It’s crunch time for oil prices ahead of OPEC+ April meeting
The focus turns once more to OPEC and allies this week as the oil industry waits for the Cartel’s next move. In natural gas, higher LNG feed gas volumes continue to support prices.
OPEC+’s April meeting takes on extra importance this Thursday following the recent drop in oil prices.
Prices got supported by the Ever Given Suez fiasco. The mega container ship blocking the Suez Canal put a squeeze on oil supplies as the key transport route was blocked.
Ever Given is sailing free and the canal is open to tankers once more, but congestion caused by the vessel’s predicament could have a knock-on effect in getting oil to terminals around the world. Thus, prices could be supported going forward.

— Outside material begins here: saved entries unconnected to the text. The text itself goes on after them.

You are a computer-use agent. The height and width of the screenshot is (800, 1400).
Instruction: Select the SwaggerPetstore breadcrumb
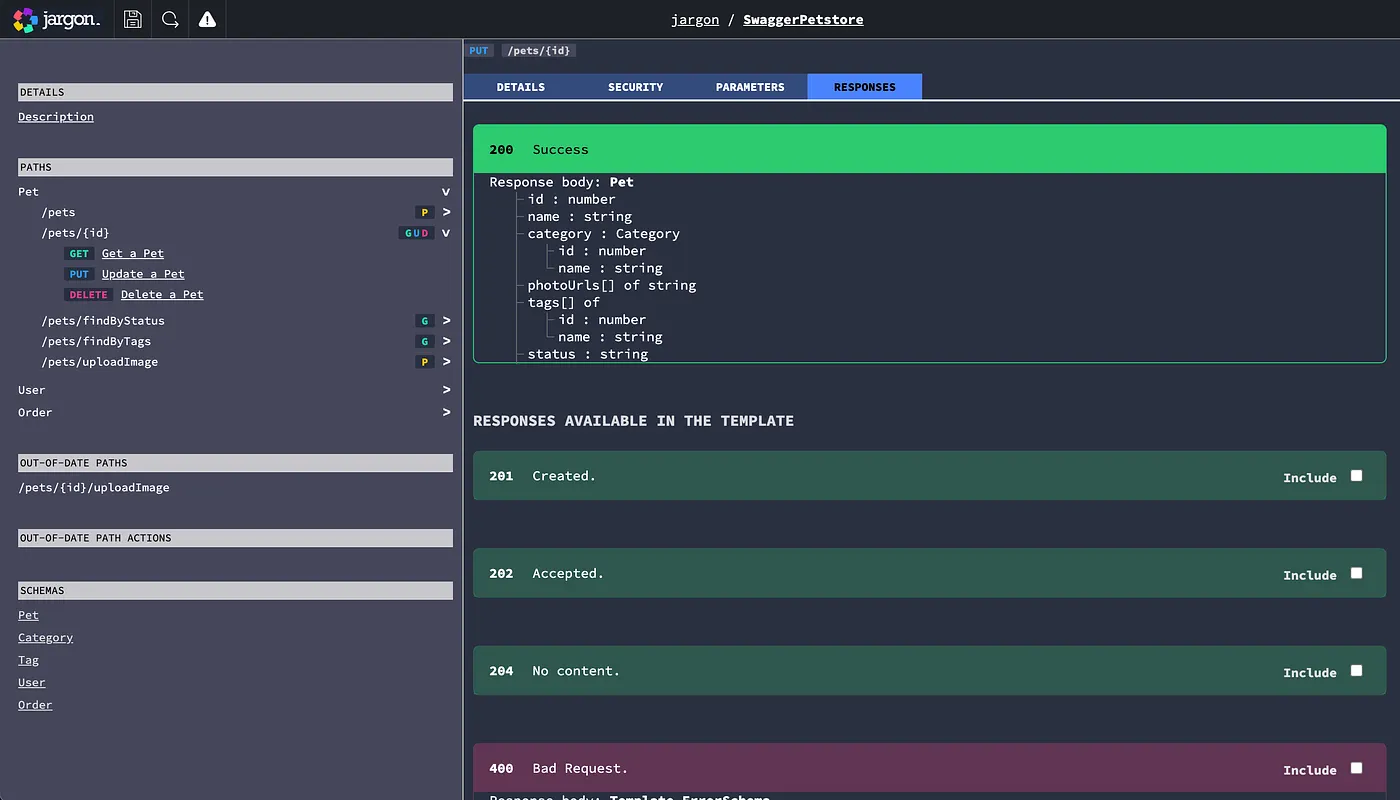point(803,19)
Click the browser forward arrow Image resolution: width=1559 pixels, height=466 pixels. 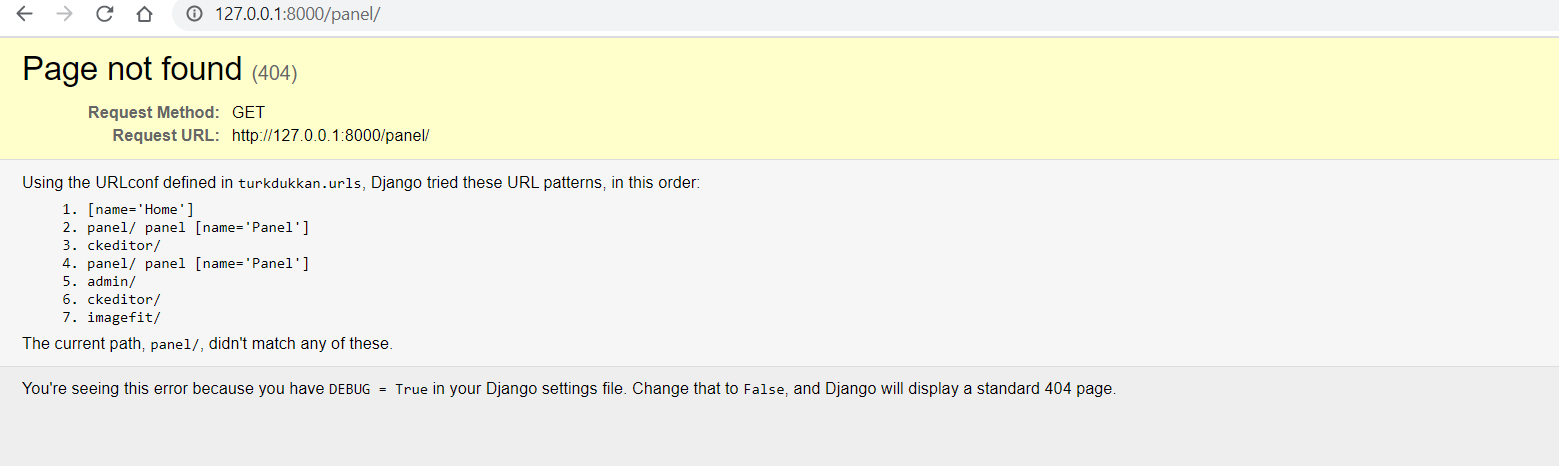65,15
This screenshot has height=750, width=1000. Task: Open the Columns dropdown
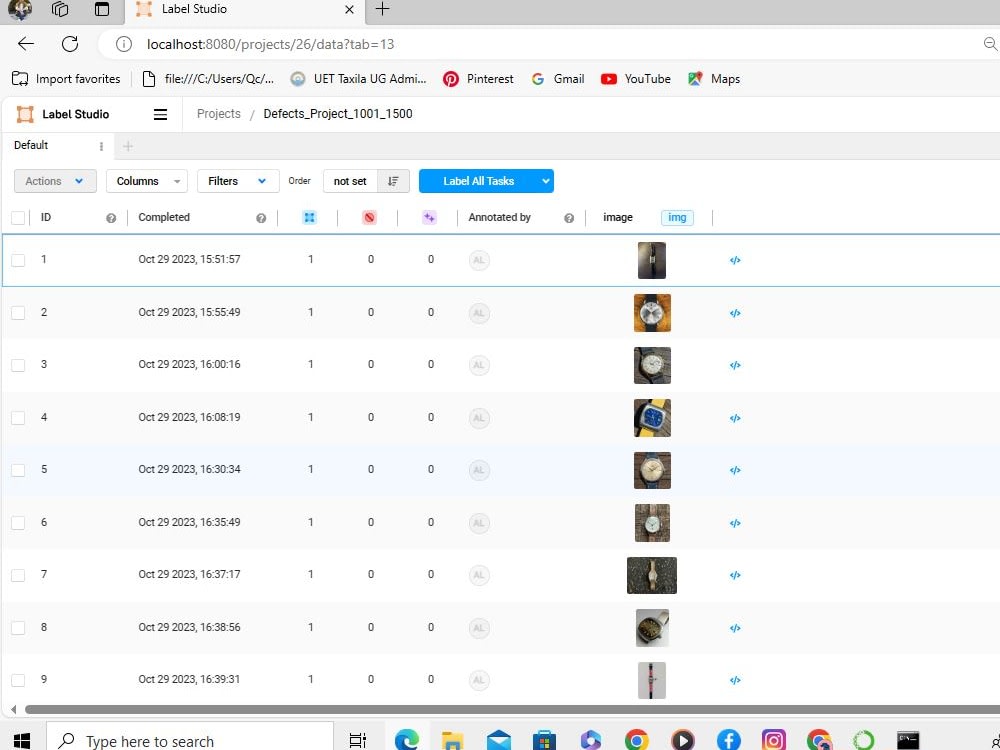click(146, 181)
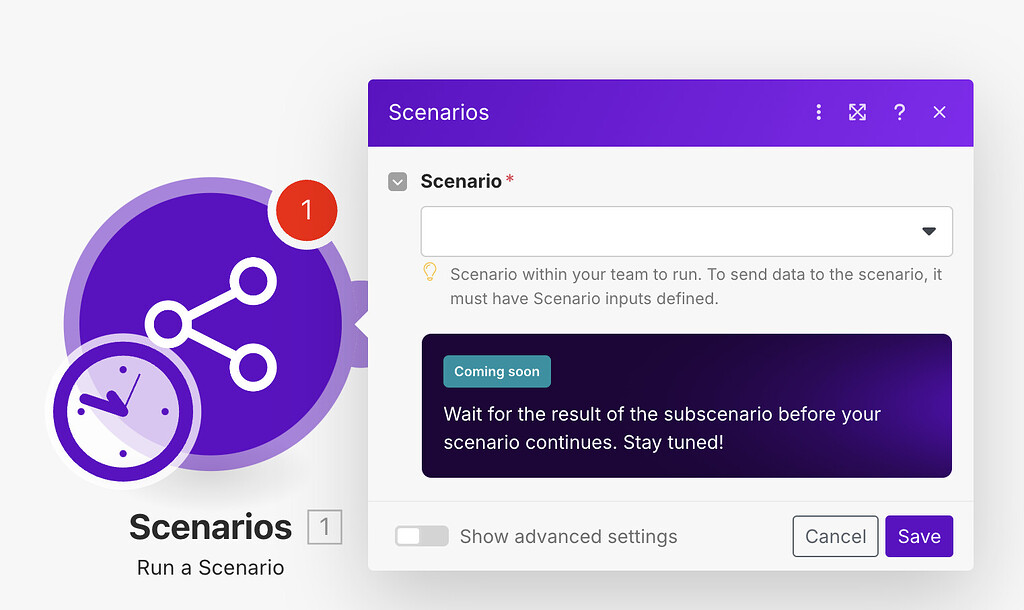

Crucially, though, prices have increased heading into Thursday’s OPEC+ summit.
Prices rose 1% on Monday 29th March when Reuters reported Russia, one of the most vocal proponents of tapering cuts back toward pre-pandemic volumes, is willing to support stable oil output in line with existing cuts.
At the time of writing, WTI futures are trading at around the $61 mark with Brent at $64.
At March’s meeting, Russia and Kazakhstan were both given the go ahead to raise their output slightly in line with seasonal demand.
Saudi Arabia’s self-imposed 1m bpd cut is due to come to an end in April, but the Saudis have generally been the most cautious of the big OPEC hitters when it comes to increasing production. Reuters reports that it’s expected that Saudi Arabia will want to maintain the current production cut level into May and June.
Demand recovery looks like it’s still shaky. The EU’s vaccine programme is still causing consternation for oil producers. If it can’t sort out its vaccine regime, we’ll see further lockdowns. France and Poland have already implemented stricter measures. Demand, therefore, may remain below pre-pandemic levels in the short term.
U.S. commercial crude oil inventories increased by 1.9 million barrels from the previous week. At 502.7 million barrels, U.S. crude oil inventories are about 6% above the five-year average for this time of year.
However, there was an uptick in gasoline use, according to EIA data. Total motor gasoline inventories increased by 0.2 million barrels last week and are about 3% below the five-year average for this time of year.
LNG continues to be the big support for natural gas prices. Feed gas volumes at US terminals are higher than yearly averages, at 11.6 Bcf. Liquid gas exports are helping offset lower heating demand as warmer temperatures hit most of the US.
It wasn’t just oil that benefitted from the Suez situation. LNG ships were also part of the traffic jam. Supply squeeze, coupled with the higher feed gas volumes being pumped into US terminals, has supported prices so far this week. And, as we mentioned earlier, congestion is likely to remain for a while, so it’s possible Suez will still influence short term price movements.
Even so, the EIA reported a withdrawal of 36 Bcf from natural gas storage for the week ended March 19, a pull that was steeper than market expectations and the year earlier draw of 26 Bcf.